In the Hills, enough Jewish families to make an active Havurah live among newly-constructed Christian compounds and lots still filled with rusted vehicles and prickly people. There are also an increasing number of VRBOs and Air BNBs. Austin is growing, and people are searching further afield for a Bohemian Texas. Lake Austin now supports a plethora of high-end restaurants and coffee shops. Meanwhile, local TV is glutted with advertisements for potential politicians touting their closeness to the current president and their commitment to mass deportations, dismantling “woke DEI” and protection of Texas heritage. As I enjoyed an amazing carnitas Rojas and family-recipe chicken mole, and the best flan I’ve ever tasted, I wondered what heritage they were talking about. Having spent two days looking through boxes of bags, scarves, and jewelry that belonged to three generations of strong and beautiful women in my family, tangible heritage was very much on my mind. But the heritage people guard most fiercely is often intangible and almost always ephemeral.
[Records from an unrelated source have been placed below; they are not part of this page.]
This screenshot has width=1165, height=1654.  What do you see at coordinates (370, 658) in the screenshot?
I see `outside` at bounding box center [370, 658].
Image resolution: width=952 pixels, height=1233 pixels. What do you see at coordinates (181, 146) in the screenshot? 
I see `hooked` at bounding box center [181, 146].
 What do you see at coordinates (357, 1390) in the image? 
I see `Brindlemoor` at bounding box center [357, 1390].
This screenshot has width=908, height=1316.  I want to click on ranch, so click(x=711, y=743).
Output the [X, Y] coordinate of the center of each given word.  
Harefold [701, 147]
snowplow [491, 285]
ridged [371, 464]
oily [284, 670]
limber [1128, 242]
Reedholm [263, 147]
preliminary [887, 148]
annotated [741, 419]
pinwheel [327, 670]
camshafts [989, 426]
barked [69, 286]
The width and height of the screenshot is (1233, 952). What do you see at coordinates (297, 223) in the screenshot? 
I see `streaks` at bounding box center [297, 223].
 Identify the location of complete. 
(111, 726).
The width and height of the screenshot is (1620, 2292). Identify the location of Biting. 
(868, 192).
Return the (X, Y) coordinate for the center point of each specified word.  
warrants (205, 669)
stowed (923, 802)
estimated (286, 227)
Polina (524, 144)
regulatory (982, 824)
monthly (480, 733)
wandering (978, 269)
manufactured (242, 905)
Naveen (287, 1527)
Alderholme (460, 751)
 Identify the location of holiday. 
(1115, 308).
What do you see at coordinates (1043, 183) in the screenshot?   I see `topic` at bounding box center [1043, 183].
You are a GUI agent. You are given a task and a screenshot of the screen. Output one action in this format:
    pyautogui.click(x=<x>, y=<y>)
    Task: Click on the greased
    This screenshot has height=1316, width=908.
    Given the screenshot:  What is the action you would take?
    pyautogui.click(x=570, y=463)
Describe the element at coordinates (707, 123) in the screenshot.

In San Antonio, after a fabulous spa day overlooking a hill preserved by La Cantera as a golf course, my aunt and I got ready for the rodeo, in San Antonio for a week before moving on to three next stop in its annual Texas circuit. I proudly donned the cowboy boots I purchased 20 years ago in Colorado, and a beautiful hat I borrowed from my aunt, and joined the parade of people decked out in their Texas finery. At the edge of a working-class neighborhood, a tangle of highways away from the exclusive loveliness of La Cantera, the rodeo took place in the same stadium where the Spurs play basketball.